The Black Hen (Kalo Pothi)
Cert: 12A Year: 2015 Length: 90 mins Language: Nepali
Cinema Handout (PDF 96KB)
Score: 56.38% Attendance: 111
"In a remote Nepalese village, Prakash and Kiran, two 12-year-olds, who despite belonging to different castes, are inseparable best mates. They decide on a plan to raise a hen to earn some money by selling its eggs. Their new business venture seems to be working, but as times get hard, Prakash's father sells off all his chickens including the boy's hen. Prakash and Kiran find out that their hen has been sold to an old man many villages away and set out on an adventure to liberate their prized fowl. However, in their single-minded obsession, the youngsters are oblivious to the growing civil war brewing in the region and they soon find themselves travelling through some very dangerous territory, where their friendship will be put to the test" - from the London Indian Film Festival.

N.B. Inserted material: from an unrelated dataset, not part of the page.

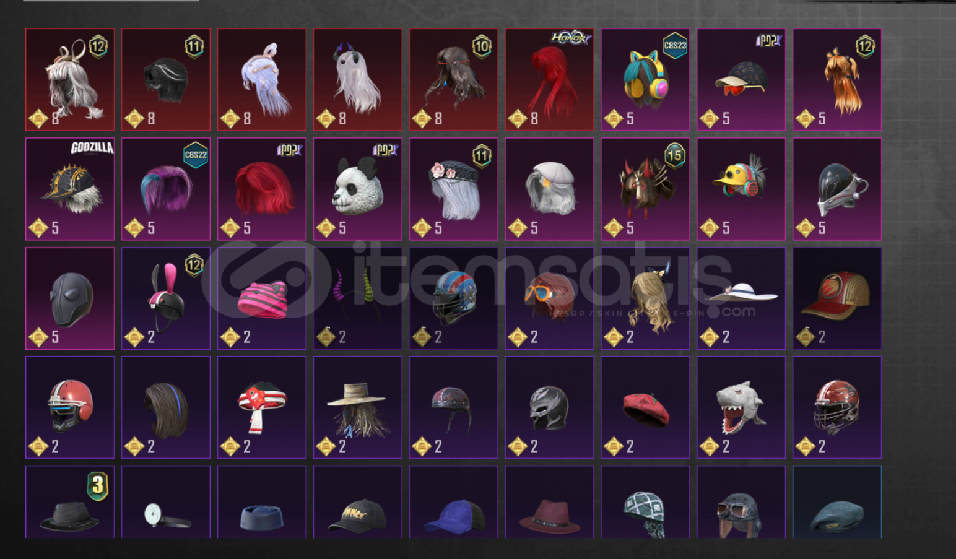
Task: Click the pink striped cat beanie
Action: point(261,298)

Director Min Bahadur Bham was the first Nepali director to have a film presented at Venice Film Festival - his 2012 short 'The Flute'. In 'The Black Hen', his first full feature film, he brings alive his own childhood in eastern Nepal, drawing incidents and stories from his own life, showing harsh lives unravelling in a devastated land, with a deft combination of humour and tragedy. This film, too, won Best Film at the critics week in Venice and was the Nepalese choice for Best Foreign Film at the Oscars. Like 'The Crow's Nest' last year, we expect 'The Black Hen' to bring a couple of likable young lads to our screen, but this one should have a lot more added bite with the background of the civil war in Nepal.